Task details:
Rewrite the stretch of lines from the one containing "Task: Open the company" through the one containing "Toggle the sidebar", replacing "Olive oil" with "Sesame oil" and leaving everything else unchanged.

[Raw records]
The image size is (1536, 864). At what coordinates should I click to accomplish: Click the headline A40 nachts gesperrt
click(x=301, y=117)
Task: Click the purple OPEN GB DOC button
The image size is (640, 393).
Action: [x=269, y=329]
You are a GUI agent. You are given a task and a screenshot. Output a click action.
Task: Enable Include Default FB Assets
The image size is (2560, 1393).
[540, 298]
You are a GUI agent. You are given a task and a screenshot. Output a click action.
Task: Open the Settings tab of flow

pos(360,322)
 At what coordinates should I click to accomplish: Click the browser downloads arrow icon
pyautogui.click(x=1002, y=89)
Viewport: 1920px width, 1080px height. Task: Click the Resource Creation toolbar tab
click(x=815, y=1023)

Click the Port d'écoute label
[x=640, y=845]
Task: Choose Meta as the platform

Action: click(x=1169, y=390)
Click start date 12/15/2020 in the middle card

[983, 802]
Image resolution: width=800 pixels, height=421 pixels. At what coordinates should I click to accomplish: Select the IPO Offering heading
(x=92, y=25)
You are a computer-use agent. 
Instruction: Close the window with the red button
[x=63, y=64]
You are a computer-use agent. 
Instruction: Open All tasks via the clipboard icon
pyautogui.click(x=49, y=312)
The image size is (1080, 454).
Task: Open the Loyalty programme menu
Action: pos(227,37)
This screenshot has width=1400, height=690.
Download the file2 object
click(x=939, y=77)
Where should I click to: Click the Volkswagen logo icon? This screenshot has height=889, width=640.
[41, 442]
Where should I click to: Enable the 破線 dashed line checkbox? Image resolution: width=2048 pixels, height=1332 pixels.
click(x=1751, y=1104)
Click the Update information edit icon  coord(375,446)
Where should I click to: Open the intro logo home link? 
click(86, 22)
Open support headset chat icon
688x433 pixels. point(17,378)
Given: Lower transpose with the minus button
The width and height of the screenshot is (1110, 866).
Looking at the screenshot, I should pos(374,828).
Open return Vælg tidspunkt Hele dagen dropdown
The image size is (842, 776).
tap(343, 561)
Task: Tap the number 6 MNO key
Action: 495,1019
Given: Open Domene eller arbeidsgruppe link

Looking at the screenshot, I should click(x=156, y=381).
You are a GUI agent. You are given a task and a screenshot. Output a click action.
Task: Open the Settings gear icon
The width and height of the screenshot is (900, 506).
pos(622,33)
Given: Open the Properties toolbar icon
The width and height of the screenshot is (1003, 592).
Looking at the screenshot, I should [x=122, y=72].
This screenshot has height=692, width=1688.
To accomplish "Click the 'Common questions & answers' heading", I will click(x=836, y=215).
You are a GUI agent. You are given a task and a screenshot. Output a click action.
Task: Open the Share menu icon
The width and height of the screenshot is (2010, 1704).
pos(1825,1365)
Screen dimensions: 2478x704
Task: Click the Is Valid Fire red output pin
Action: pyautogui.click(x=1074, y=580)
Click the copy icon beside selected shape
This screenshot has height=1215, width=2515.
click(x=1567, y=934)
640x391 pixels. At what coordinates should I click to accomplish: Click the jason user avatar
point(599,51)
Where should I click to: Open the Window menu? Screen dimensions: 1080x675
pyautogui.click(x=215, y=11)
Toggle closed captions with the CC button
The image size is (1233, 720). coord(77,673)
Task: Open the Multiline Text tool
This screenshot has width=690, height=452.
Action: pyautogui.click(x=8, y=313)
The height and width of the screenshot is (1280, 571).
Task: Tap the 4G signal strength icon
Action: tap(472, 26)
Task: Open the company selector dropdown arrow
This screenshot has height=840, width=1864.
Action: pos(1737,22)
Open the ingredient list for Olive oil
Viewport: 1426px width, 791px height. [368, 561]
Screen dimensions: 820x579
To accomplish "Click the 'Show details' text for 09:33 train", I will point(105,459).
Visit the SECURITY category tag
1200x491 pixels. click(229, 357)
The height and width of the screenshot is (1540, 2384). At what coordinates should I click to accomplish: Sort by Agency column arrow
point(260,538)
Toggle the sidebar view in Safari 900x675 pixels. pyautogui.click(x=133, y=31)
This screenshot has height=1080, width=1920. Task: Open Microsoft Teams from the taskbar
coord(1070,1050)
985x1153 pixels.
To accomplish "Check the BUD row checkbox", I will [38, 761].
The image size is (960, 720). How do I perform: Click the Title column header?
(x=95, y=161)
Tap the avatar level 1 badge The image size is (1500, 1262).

Worked solution:
Task: Open the company selector dropdown arrow
This screenshot has height=840, width=1864.
Action: pos(1737,22)
Open the ingredient list for Sesame oil
Viewport: 1426px width, 791px height. [368, 561]
Screen dimensions: 820x579
To accomplish "Click the 'Show details' text for 09:33 train", I will point(105,459).
Visit the SECURITY category tag
1200x491 pixels. click(229, 357)
The height and width of the screenshot is (1540, 2384). At what coordinates should I click to accomplish: Sort by Agency column arrow
point(260,538)
Toggle the sidebar view in Safari 900x675 pixels. pyautogui.click(x=133, y=31)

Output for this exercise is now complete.